Product Topologies the Open Set Way
Munkres, like most topology texts, explains the concept of topology in terms of open sets (Bourbaki can be credited/blamed for this). Thus, when it comes time to explain many topological concepts, they are often described in terms of their effect on open sets or on the interaction between open sets and them. Naturally this approach is applied to product topologies.
Given two sets \(A\) and \(B\), and their elements, \(a \in A\), \(b \in B\), we often describe the product set \(A \times B\) of ordered pairs \(\braket{a,b}\) of elements of the two sets. This idea extends to topologies: given two topological spaces \(\mathcal{A}\) and \(\mathcal{B}\), we can describe the product space \(\mathcal{A} \times \mathcal{B}\), i.e. the space given the product topology in accordance with topologies \(\mathcal{A}\) and \(\mathcal{B}\). Since some set \(A\) underlies the space \(\mathcal{A}\) and some set \(B\) underlies \(\mathcal{B}\), we expect, rightfully, the product space \(\mathcal{A} \times \mathcal{B}\) to be underlay by the product set \(A \times B\) of pairs. The question to be answered is: what is the appropriate topology to apply to subsets of \(A \times B\), given the topology that \(\mathcal{A}\) imposes on \(A\) and \(\mathcal{B}\) imposes on \(B\)?
Let \(O_A\) be the set of open sets associated with \(\mathcal{A}\), and \(O_B\) be the open sets for \(\mathcal{B}\). Then the open sets for the product topology \(\mathcal{A} \times \mathcal{B}\) are constructed from the subsets \(U_A \times U_B\) for every open set \(U_A \in O_A\) and \(U_B \in O_B\). The details of the construction are not important for the purposes of this post, but at least to grad-student me, given the idea of open sets in the first place, it “feels right” that the open sets of \(\mathcal{A} \times \mathcal{B}\) would be constructed from the open sets of the component topologies.
All is great...right up until the point where we consider extending the idea to infinite products. We can generalize the notation of set-theoretic products \(A \times B\) to be \(\Pi_{j \in \set{0,1}} A_j\), so that \(A\) is now \(A_1\) and \(B\) is now \(A_2\). Then each pair \(\braket{a,b}\) is not unlike having a Python dictionary \(\set{1:a, 2:b}\) where the numbers \(1\) and \(2\) are the keys to records. In this explicitly indexed notation, the order of the entries no longer matters. This notation comes in handy if we want an infinite set of keys like \(j \in \mathbb{N}\) (where \(\mathbb{N}\) is the set of natural numbers \(0, 1, 2, \dots\)), which gives us a record with an infinite number or elements. So the general notation for generalized products becomes \(\Pi_{j \in J} A_j\), but for simplicity we’ll focus on \(J = \mathbb{N}\), the natural numbers.
At this point, the seemingly obvious (to me, and it seems, to Munkres) approach to extending product topologies to infinite products ends up being wrong. Given a family of topological spaces \(\left( \mathcal{A}_j \right)_{j \in \mathbb{N}}\), you might expect the open sets to be constructed from the sets \(\Pi_{j \in \mathbb{N}} O_j\), i.e. arbitrary products of open sets drawn from family of topologies. Unfortunately the result is indeed a topology, but it is the wrong one, in the sense that this particular topological space exhibits weird and unpleasant properties. That kind of topology, called the box topology, ends up being a source of mind-bending counterexamples. To quote Munkres:
We shall find that a number of important theorems about finite products will also hold for arbitrary products if we use the product topology, but not if we use the box topology. As a result, the product topology is extremely important in mathematics. The box topology is not so important; we shall use it primarily for constructing counterexamples.

──────

## TO-DO LIST
1) In the post on product topologies, condense the paragraph beginning "At this point, the seemingly obvious" into a short bulleted list that keeps its main facts.
2) According to the Munkres quotation in the post on product topologies, why is the product topology extremely important while the box topology is not? Answer in one to three sentences.

## RAW DATA
──────

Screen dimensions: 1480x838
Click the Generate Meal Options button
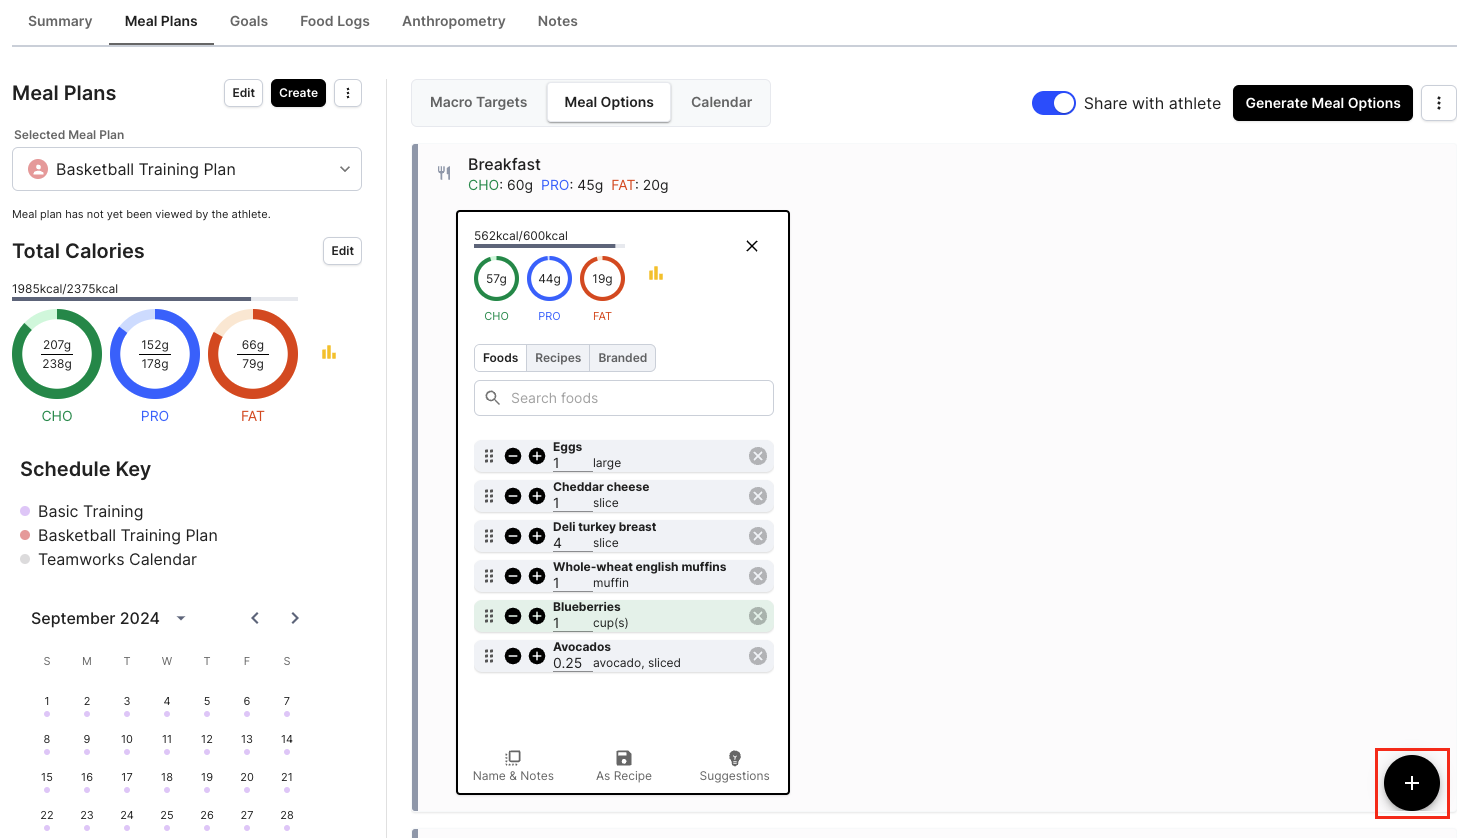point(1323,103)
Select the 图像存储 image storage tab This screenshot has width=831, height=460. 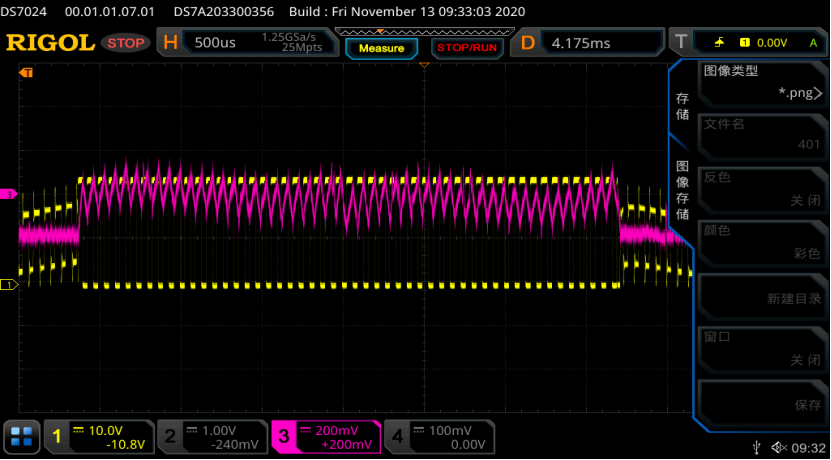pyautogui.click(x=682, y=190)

──────

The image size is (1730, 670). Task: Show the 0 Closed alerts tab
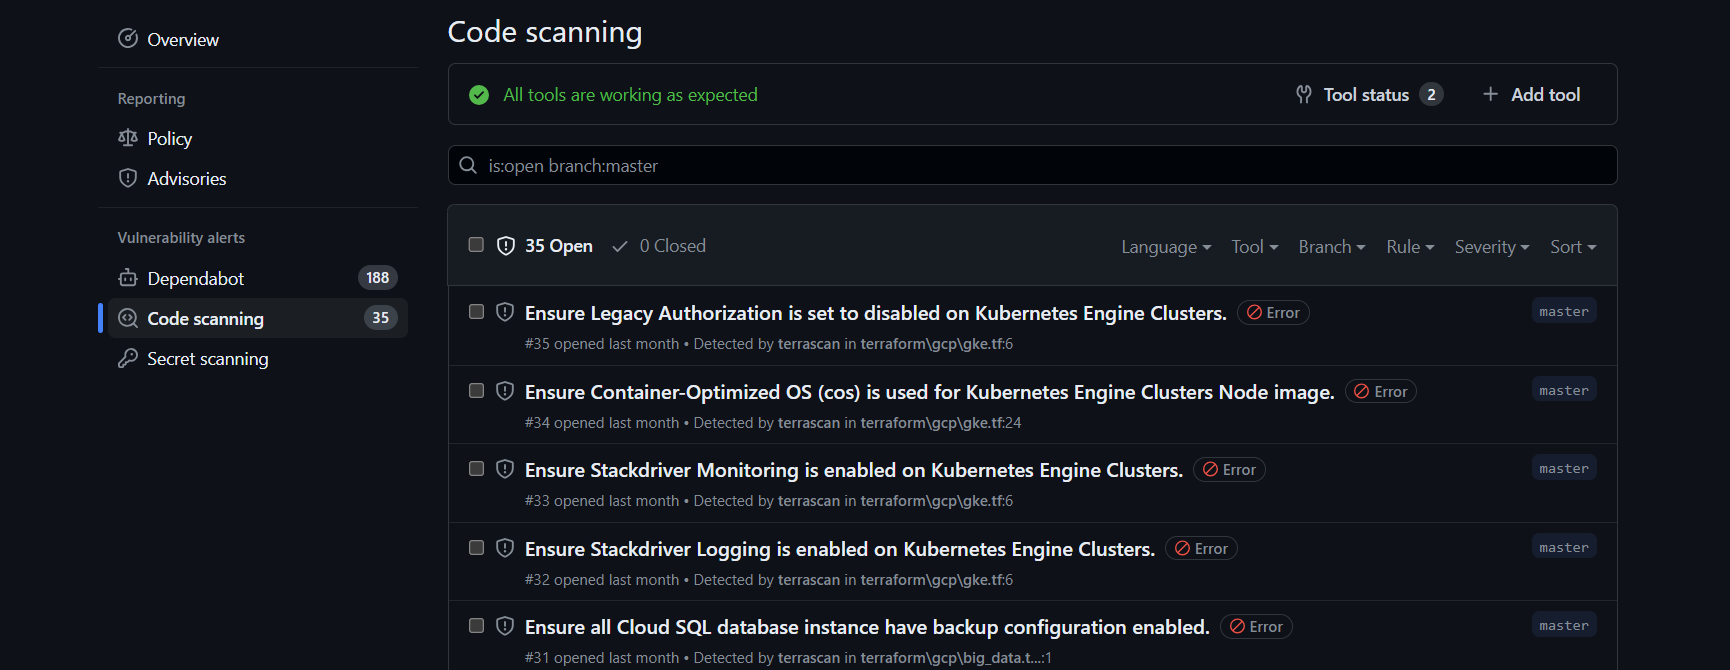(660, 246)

──────

## SOLUTIONS TO THE EXERCISE
1)
- The approach that seems obvious for extending product topologies to infinite products turns out to be wrong.
- For a family of topological spaces indexed by the natural numbers, that approach builds open sets from arbitrary products of open sets drawn from each topology.
- The result is a topology, but the wrong one, because the space has weird and unpleasant properties.
- This is called the box topology, and it is a source of mind-bending counterexamples.

2) Many important theorems about finite products also hold for arbitrary products under the product topology, but they fail under the box topology. For that reason, the product topology matters a great deal in mathematics, and the box topology is used mainly to construct counterexamples.